### Excerpt
%%

- Lena R. Liberman
- On October 9, 2017
- 0 Comments
One of the keys to Amazon’s astonishing success is that it is incredibly tight-lipped about projects in the works. Whether it’s product development, service offerings, acquisitions, or program enhancements, we tend to only hear about such things when they actually roll out rather than when they are upcoming.
It’s a good strategy. What Amazon gives up in terms of hype-building lead-up, it gains in surprise disruptive force and expectations control (a new feature or service, especially a free one, can’t be very disappointing if one didn’t know it was coming and thus had no expectations). This is, in my opinion, part of why Amazon Prime is such a success. As customers, we’re paying extra to get fast, free shipping (and we buy more as a result). Everything else is [surprise] icing on the cake.
Glimpses of Features in the Works
All of this said, sometimes we do get a glimpse of something in the Amazon pipeline, something that is not quite ready for primetime (or Prime) but slips out just long enough for some hardcore Amazon watchers to catch it. This happened in August in the form of a promo gone awry with the Echo Dot (whoops!) and it cost Amazon. Recently it happened in a more-deliberate manner as some sellers saw a beta option for extending their auto-targeting campaigns to the Amazon ad network.
Yes, Extend to Amazon Ad Network (Whatever That May Be)
Because this was a limited beta release with no announcement or documentation, there are more questions than answers: How many sellers received the option? How long will the beta run? When can we expect a full rollout? What are the guidelines, limitations, and settings options? What exactly comprises the Amazon ad network? While I hope we’ll get clarification soon, I think that what’s more important than what we know here is what we might try to imagine.
It’s long been said that the online advertising duopoly of Google and Facebook would be disrupted by Amazon. Exactly how and when no one knows. The “Amazon ad network” seems like a step in that direction, albeit one that is limited to sellers and products purchased via Amazon (in this case with the Seller Central beta). I think that the bigger Amazon-as-an-ad-platform is far more wide-reaching and that Amazon has a lot of catching up to do to rival Google. However, it might not be catching up so much as reinvention and leverage. After all, ads are about selling things and Amazon has more data about that and in more granular detail than seems fully fathomable. So when they go full in on advertising as a rival to Google and Facebook, I think it’s going to be very big and very different from existing ad models.

%%

### Written task
Can you copy the Amazon advertising post word for word, from "It’s long been" to "existing ad models."?

### Listing
%%

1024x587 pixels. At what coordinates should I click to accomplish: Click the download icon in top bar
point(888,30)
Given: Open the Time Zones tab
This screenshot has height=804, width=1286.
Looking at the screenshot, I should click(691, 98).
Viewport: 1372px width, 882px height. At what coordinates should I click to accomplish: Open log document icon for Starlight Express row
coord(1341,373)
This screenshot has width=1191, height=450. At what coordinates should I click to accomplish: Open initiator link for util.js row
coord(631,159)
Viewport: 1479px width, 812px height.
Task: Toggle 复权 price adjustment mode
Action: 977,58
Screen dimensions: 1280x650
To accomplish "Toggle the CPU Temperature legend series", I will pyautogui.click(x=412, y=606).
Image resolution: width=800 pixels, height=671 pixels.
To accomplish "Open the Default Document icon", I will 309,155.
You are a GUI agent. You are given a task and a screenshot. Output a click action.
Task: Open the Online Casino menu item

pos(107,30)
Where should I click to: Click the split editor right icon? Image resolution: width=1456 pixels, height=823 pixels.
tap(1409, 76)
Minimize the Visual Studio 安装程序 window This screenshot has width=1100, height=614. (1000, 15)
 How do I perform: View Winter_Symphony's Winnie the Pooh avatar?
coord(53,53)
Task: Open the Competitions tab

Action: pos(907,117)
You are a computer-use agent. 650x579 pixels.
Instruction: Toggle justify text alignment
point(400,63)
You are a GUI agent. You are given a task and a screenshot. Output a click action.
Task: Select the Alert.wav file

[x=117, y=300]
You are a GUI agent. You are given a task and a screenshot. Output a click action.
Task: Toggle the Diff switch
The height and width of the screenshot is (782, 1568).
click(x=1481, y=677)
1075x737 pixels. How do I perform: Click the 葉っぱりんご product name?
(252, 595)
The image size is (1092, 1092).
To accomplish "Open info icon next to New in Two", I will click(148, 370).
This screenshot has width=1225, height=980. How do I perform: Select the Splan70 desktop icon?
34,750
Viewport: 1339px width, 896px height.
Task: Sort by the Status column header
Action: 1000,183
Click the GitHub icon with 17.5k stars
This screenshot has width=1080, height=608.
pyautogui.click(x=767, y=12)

%%

### Full response
It’s long been said that the online advertising duopoly of Google and Facebook would be disrupted by Amazon. Exactly how and when no one knows. The “Amazon ad network” seems like a step in that direction, albeit one that is limited to sellers and products purchased via Amazon (in this case with the Seller Central beta). I think that the bigger Amazon-as-an-ad-platform is far more wide-reaching and that Amazon has a lot of catching up to do to rival Google. However, it might not be catching up so much as reinvention and leverage. After all, ads are about selling things and Amazon has more data about that and in more granular detail than seems fully fathomable. So when they go full in on advertising as a rival to Google and Facebook, I think it’s going to be very big and very different from existing ad models.